(Stored items)
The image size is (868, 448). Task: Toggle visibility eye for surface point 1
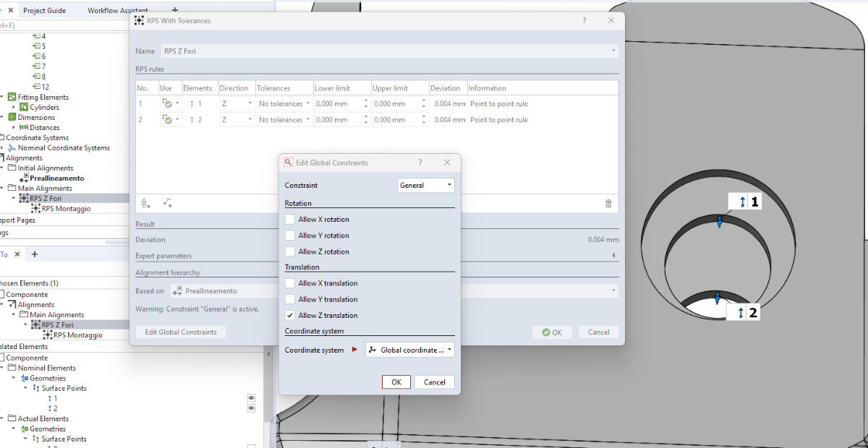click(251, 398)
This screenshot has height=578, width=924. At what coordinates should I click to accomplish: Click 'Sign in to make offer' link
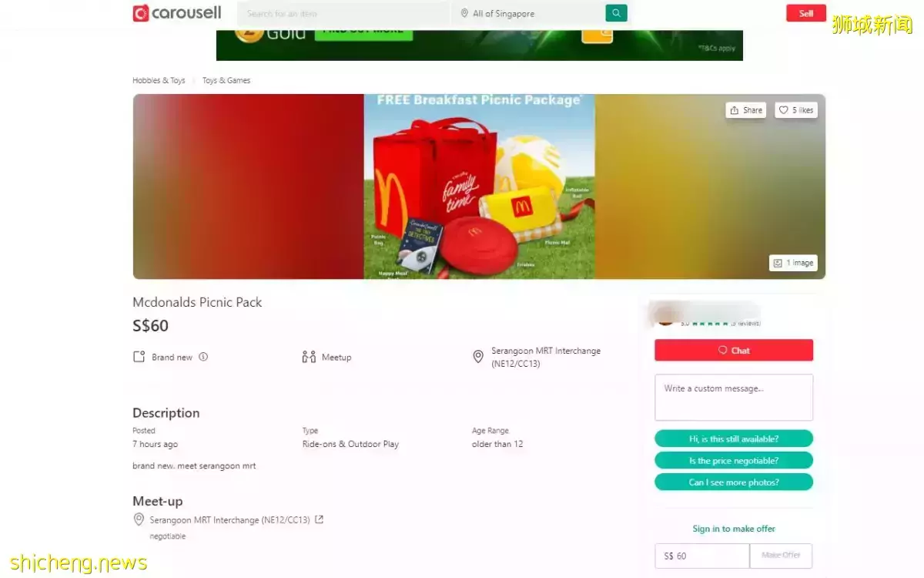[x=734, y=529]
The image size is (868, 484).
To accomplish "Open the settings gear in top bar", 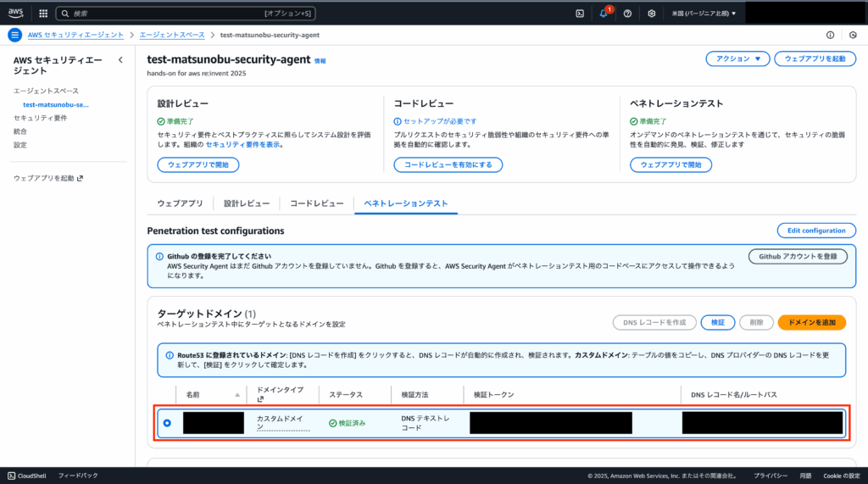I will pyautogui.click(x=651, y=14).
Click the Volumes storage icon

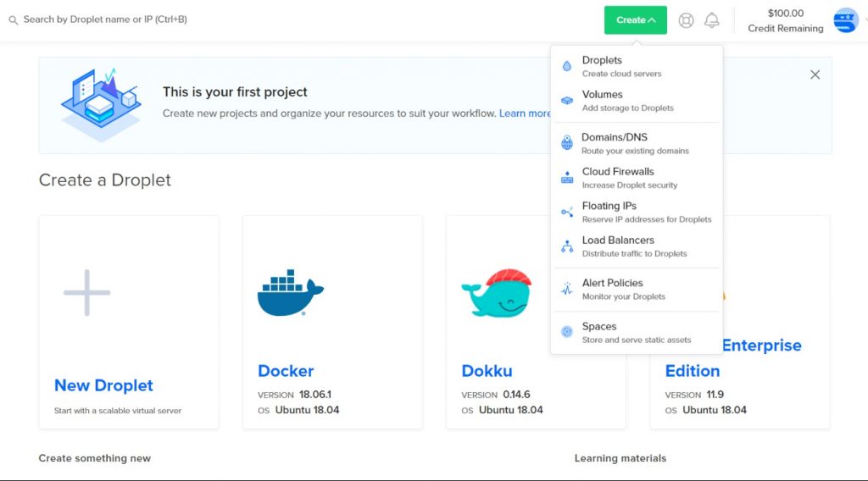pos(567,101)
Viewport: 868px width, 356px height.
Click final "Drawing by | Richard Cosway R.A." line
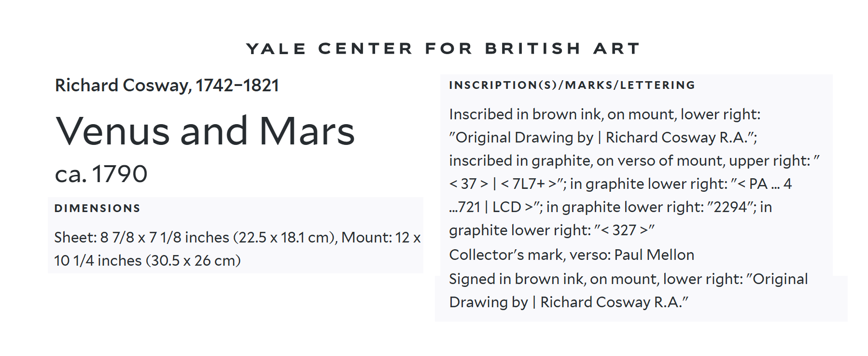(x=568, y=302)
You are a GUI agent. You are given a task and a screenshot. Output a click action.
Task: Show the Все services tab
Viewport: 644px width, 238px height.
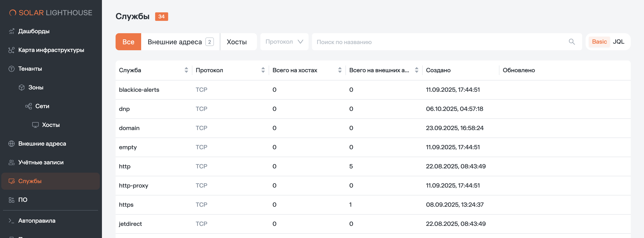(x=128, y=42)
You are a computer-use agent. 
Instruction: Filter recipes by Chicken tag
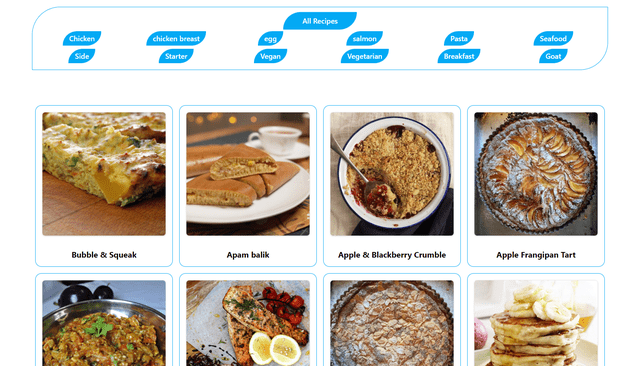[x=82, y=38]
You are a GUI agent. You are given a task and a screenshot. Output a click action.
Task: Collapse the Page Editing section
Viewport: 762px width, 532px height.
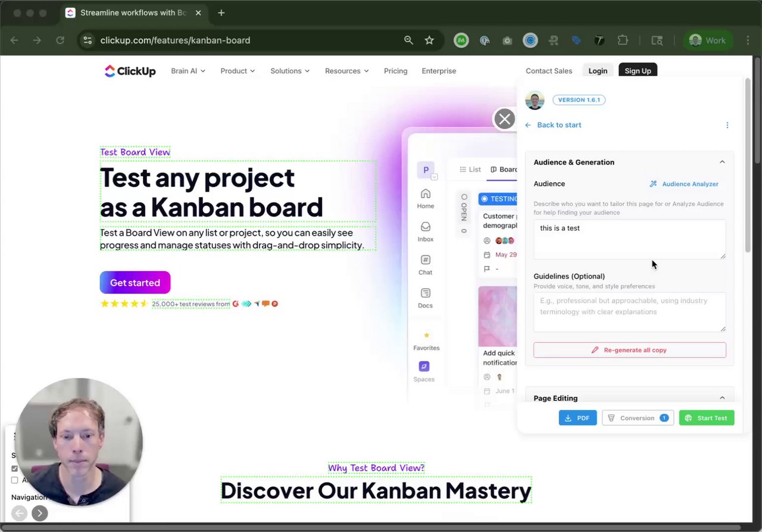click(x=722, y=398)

- **Exercise aim**: Leave out all pictures and retype precisely the lines that run from the line containing "Click the Volumes storage icon" to the last line of the records.

- **Result of the task**:
Click the Volumes storage icon

pos(567,101)
Viewport: 868px width, 356px height.
Click final "Drawing by | Richard Cosway R.A." line
(x=568, y=302)
You are a GUI agent. You are given a task and a screenshot. Output a click action.
Task: Show the Все services tab
Viewport: 644px width, 238px height.
(x=128, y=42)
You are a computer-use agent. 
Instruction: Filter recipes by Chicken tag
[x=82, y=38]
You are a GUI agent. You are given a task and a screenshot. Output a click action.
Task: Collapse the Page Editing section
Viewport: 762px width, 532px height.
click(x=722, y=398)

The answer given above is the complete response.